The exercise:
Reproduce every item below word for word, including each answer.

══════

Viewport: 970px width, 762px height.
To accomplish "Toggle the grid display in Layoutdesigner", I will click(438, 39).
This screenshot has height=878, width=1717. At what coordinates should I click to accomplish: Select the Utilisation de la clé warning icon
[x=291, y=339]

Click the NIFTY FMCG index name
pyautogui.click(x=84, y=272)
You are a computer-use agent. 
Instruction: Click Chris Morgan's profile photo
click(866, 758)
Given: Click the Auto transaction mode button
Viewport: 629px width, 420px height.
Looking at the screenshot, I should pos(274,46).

══════

Response to the exercise:
Viewport: 970px width, 762px height.
To accomplish "Toggle the grid display in Layoutdesigner", I will click(438, 39).
This screenshot has height=878, width=1717. At what coordinates should I click to accomplish: Select the Utilisation de la clé warning icon
[x=291, y=339]

Click the NIFTY FMCG index name
pyautogui.click(x=84, y=272)
You are a computer-use agent. 
Instruction: Click Chris Morgan's profile photo
click(866, 758)
Given: Click the Auto transaction mode button
Viewport: 629px width, 420px height.
Looking at the screenshot, I should pos(274,46).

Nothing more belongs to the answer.